As long as the error is indicated in an obvious way, it is good enough.

[bill_c]

I currently have a ATSAMD21G18A that I would like to do memory test on boot and prevent it from operating if errors found, any code examples of how to do this? I searched and didn't find answers.  (sorry if I should have started a new topic)

[ataradov]

I don't have the exact code, it depends on how your application is structured.

Official frameworks have a nasty habit of putting the stack at the end of the user data rather than the end of the SRAM. This will make testing the memory harder. You would need to make sure to either not use stack at all (read write your test routine in assembly), or save the stack pointer, move it to the end of SRAM, run the test, restore the SP.

Then in the reset handler you do something like this:

Code: [Select]

for (int i = 0; i < ((32768 / 4)-20); i++) // reserve 20 bytes for the stack use by the code.
{
  volatile uint32_t *ram = (volatile uint32_t *)0x20000000;
  ram[i] = 0;
  if (ram[i] != 0) error();

  ram[i] = 0xffffffff;
  if (ram[i] != 0xffffffff) error();
}

Add as many tests as you see fit. Often people include running 1s and running 0s, random values. It all depends on your needs. You need to define what specifically you want to prevent.

But generally doing this before high frequency clocks are initialized is not as potent.

But also, D21 is relatively slow, testing SRAM there is somewhat pointless.

[JPortici]

some manufacturers also provide a class-b software library to perform the required checks

[ataradov]

Yes, I think there is a Class-B library for SAMC21, which as far as memory test goes would not be any different from D21. But those libraries are huge and messy to integrate. You can still have a look to get the ideas though.

[macboy]

For FLASH test, if your application doesn't routinely write to the FLASH, then you don't need to test writes, just test reads. So basically, write a small routine to calculate some checksum, CRC, or hash of some kind over the entire program space (don't need to include blank space) and compare to a pre-determined correct value. If it matches, then the FLASH contents aren't corrupted. You've also tested that code executes (it couldn't pass the test otherwise) and that the data bus(ses) that FLASH uses are working.

RAM test is usually pretty easy to include in the very early init code before jumping to the main program, whether that is an actual O/S or just calling a main() routine or whatever.

[ataradov]

Many SRAM weaknesses are only obvious at the full clock. So doing a RAM check at the default clock before other hardware initialization will be useless in most cases.

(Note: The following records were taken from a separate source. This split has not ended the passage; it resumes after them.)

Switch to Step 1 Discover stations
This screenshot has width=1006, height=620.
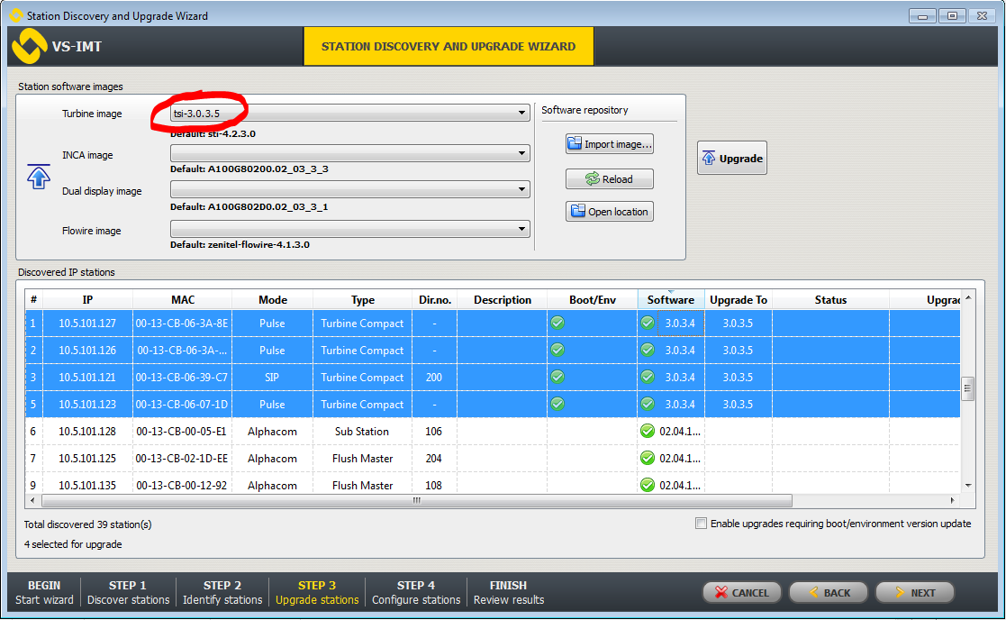point(128,592)
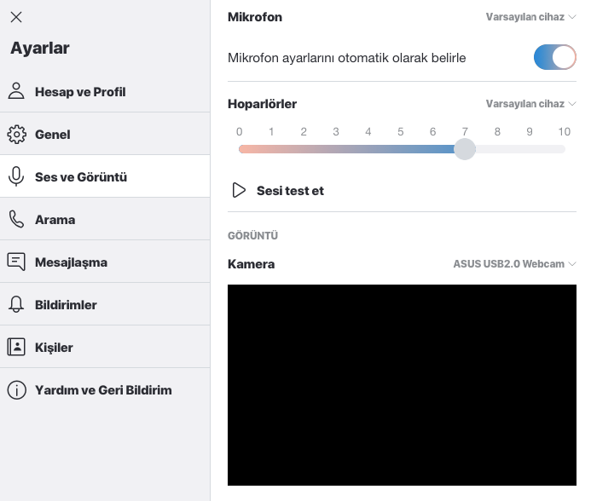591x501 pixels.
Task: Click the contact card icon for Kişiler
Action: 16,348
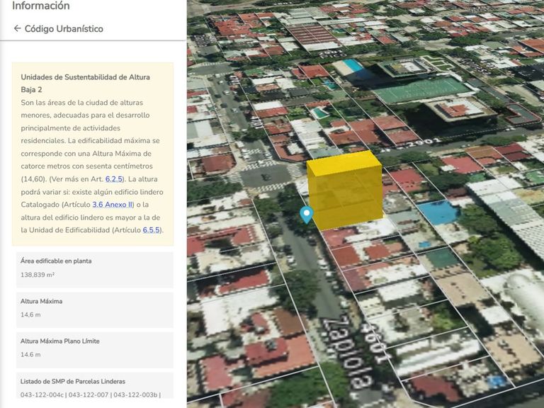Follow the Artículo 6.5.5 link
This screenshot has height=408, width=544.
tap(152, 230)
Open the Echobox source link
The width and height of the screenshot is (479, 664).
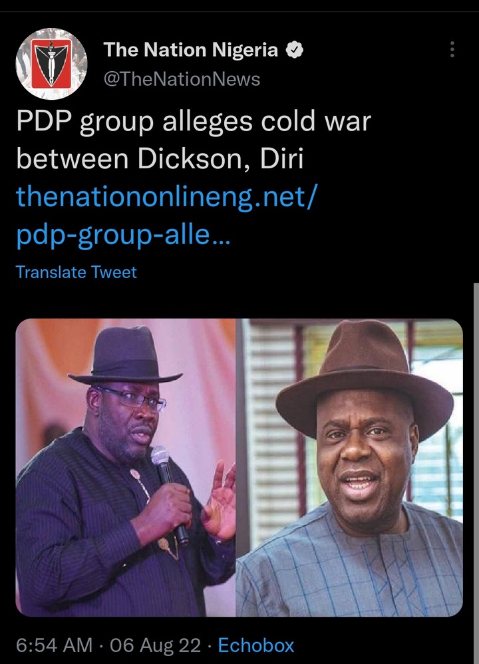pyautogui.click(x=256, y=645)
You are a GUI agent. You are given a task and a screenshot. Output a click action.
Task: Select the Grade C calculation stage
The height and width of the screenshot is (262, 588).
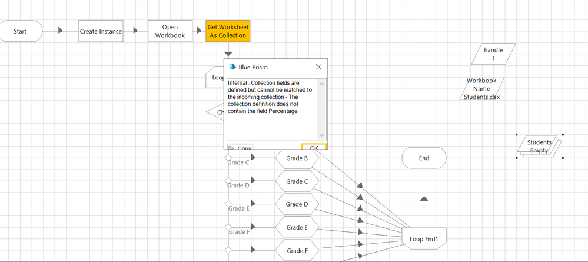[297, 181]
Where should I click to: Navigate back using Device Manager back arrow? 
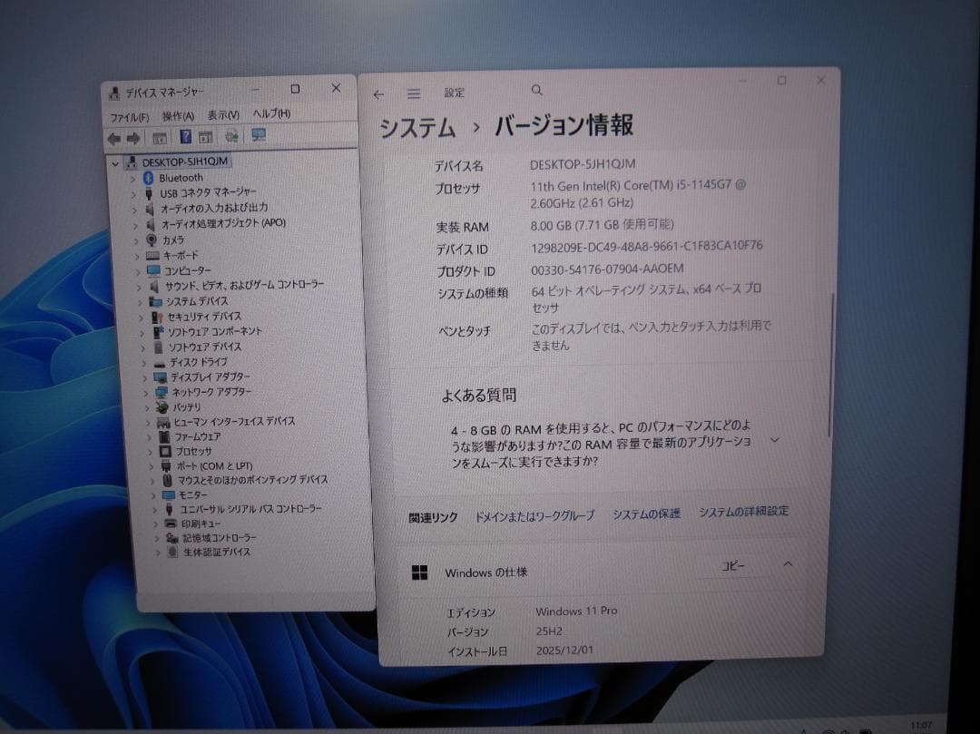click(x=114, y=136)
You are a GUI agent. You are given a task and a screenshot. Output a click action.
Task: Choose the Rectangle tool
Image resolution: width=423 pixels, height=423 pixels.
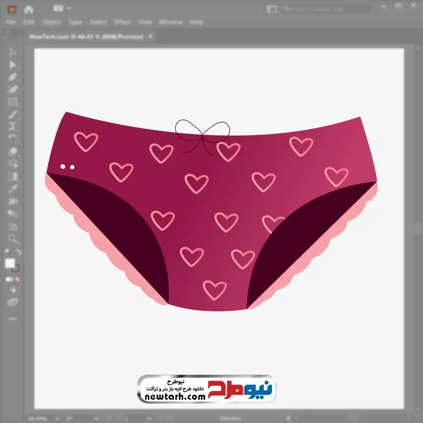tap(13, 102)
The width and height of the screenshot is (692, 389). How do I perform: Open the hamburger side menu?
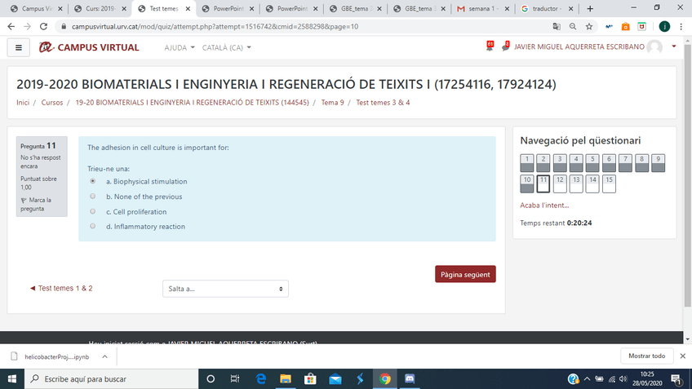(18, 47)
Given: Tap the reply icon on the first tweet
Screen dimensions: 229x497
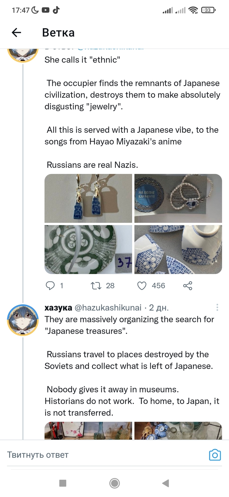Looking at the screenshot, I should pos(50,286).
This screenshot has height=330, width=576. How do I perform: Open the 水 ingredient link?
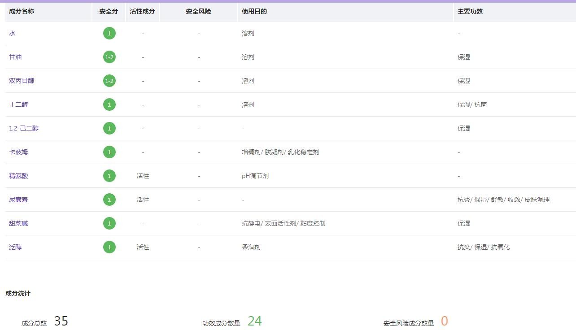(12, 34)
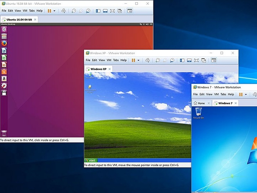Open VM menu in Ubuntu window
257x193 pixels.
pos(25,11)
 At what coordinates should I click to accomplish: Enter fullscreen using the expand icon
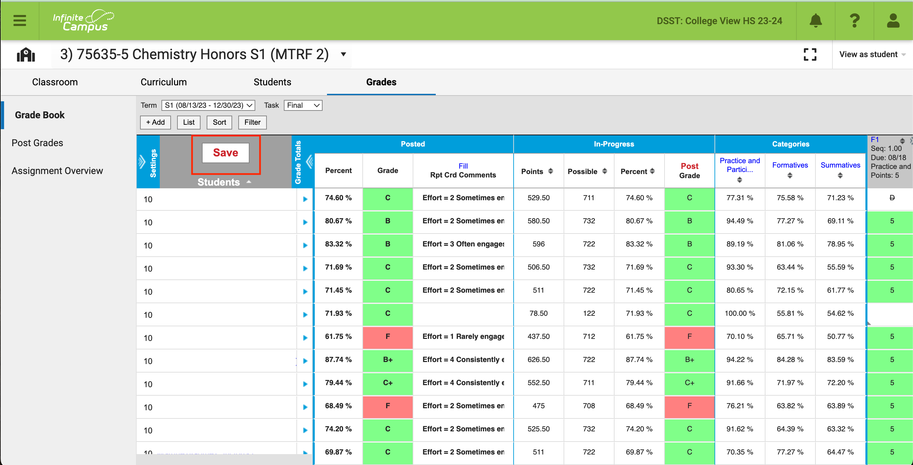(810, 54)
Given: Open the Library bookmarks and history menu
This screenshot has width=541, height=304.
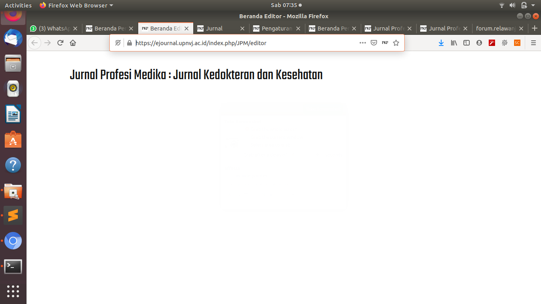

At the same time, it is the easiest place to check, so if all you need to do is fulfill some requirements, then it is probably fine.

[ealex]

Hello

Take care of the state you leave your RAM after the test.
Got bitten by this once: a version of the rtos had a bug: it determined a warm restart by checking a magic number : 0x5AA5 or something similar.
Their code was "if (ram[0]==0x5A) || (ram[1]==0xA5)" then skip the inital config and jump straight to the task switcher.
The ram test left 0x5A at the end => the rtos thought it was always in a warm-boot scenario and it tried to run tasks from a table filled with 0x5A => the cpu crashed.

And of course this started happening in production, at the end of the assembly line => "a fun weekend"